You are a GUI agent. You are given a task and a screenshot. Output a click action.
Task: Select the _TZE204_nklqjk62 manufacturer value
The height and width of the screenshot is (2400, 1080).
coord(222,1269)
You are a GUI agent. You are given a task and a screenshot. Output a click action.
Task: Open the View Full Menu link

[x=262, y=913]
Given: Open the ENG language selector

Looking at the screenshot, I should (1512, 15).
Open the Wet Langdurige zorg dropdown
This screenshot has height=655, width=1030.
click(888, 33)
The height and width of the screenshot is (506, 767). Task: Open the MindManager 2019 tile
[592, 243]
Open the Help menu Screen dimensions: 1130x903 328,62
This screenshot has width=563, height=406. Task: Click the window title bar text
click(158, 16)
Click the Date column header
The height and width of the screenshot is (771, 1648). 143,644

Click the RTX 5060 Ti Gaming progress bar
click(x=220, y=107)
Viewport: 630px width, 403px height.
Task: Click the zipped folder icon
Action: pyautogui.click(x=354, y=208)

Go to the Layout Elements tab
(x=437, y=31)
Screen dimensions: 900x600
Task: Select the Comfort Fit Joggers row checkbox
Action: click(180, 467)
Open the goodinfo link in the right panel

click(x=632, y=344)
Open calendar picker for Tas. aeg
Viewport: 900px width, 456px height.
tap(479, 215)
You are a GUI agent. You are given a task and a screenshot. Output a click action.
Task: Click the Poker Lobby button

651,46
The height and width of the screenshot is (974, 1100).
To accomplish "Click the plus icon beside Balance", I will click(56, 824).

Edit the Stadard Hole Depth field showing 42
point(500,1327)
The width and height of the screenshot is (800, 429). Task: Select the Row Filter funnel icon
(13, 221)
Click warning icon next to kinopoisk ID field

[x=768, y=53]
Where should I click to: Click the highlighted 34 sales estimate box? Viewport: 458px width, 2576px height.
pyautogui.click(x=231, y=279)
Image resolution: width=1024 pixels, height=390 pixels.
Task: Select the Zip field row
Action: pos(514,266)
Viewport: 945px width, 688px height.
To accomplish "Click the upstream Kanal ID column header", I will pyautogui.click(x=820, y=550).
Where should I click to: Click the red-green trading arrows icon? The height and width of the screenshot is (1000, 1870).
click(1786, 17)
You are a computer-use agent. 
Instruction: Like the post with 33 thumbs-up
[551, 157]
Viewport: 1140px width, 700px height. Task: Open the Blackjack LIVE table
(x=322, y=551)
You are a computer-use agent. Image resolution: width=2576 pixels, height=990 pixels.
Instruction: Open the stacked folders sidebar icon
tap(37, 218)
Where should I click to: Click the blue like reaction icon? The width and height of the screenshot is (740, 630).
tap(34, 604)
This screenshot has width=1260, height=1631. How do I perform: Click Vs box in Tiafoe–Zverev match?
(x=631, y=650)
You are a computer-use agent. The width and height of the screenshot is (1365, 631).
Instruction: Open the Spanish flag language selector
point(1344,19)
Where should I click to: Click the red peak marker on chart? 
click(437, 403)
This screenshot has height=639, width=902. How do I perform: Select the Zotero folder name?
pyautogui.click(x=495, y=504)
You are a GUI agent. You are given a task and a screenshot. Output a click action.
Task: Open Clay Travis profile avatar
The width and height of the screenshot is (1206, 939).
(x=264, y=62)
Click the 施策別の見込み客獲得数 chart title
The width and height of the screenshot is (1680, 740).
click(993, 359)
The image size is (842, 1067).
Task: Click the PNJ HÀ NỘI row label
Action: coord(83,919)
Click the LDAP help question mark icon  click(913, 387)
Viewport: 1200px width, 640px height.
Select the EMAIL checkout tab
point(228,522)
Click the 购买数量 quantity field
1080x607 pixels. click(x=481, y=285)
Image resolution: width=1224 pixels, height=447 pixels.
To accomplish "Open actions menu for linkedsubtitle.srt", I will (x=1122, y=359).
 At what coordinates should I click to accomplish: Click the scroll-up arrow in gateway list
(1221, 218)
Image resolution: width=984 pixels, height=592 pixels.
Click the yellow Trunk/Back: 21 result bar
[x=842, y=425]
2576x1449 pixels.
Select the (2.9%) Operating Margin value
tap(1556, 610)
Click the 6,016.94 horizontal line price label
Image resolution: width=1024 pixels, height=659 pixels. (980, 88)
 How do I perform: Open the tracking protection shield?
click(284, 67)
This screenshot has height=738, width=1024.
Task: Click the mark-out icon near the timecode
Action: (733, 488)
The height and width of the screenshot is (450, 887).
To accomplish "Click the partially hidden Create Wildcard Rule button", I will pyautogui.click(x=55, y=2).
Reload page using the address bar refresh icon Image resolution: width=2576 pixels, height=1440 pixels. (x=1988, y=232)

» **EXERCISE**
Copy verbatim, from the listing above, each line from the one containing "Edit the Stadard Hole Depth field showing 42" down to the one containing "Task: Open Clay Travis profile avatar", inclusive.

» **PROBLEM SOLUTION**
Edit the Stadard Hole Depth field showing 42
point(500,1327)
The width and height of the screenshot is (800, 429). Task: Select the Row Filter funnel icon
(13, 221)
Click warning icon next to kinopoisk ID field

[x=768, y=53]
Where should I click to: Click the highlighted 34 sales estimate box? Viewport: 458px width, 2576px height.
pyautogui.click(x=231, y=279)
Image resolution: width=1024 pixels, height=390 pixels.
Task: Select the Zip field row
Action: pos(514,266)
Viewport: 945px width, 688px height.
To accomplish "Click the upstream Kanal ID column header", I will pyautogui.click(x=820, y=550).
Where should I click to: Click the red-green trading arrows icon? The height and width of the screenshot is (1000, 1870).
click(1786, 17)
You are a computer-use agent. 
Instruction: Like the post with 33 thumbs-up
[551, 157]
Viewport: 1140px width, 700px height. Task: Open the Blackjack LIVE table
(x=322, y=551)
You are a computer-use agent. Image resolution: width=2576 pixels, height=990 pixels.
Instruction: Open the stacked folders sidebar icon
tap(37, 218)
Where should I click to: Click the blue like reaction icon? The width and height of the screenshot is (740, 630).
tap(34, 604)
This screenshot has width=1260, height=1631. How do I perform: Click Vs box in Tiafoe–Zverev match?
(x=631, y=650)
You are a computer-use agent. The width and height of the screenshot is (1365, 631).
Instruction: Open the Spanish flag language selector
point(1344,19)
Where should I click to: Click the red peak marker on chart? 
click(437, 403)
This screenshot has height=639, width=902. How do I perform: Select the Zotero folder name?
pyautogui.click(x=495, y=504)
You are a GUI agent. You are given a task and a screenshot. Output a click action.
Task: Open Clay Travis profile avatar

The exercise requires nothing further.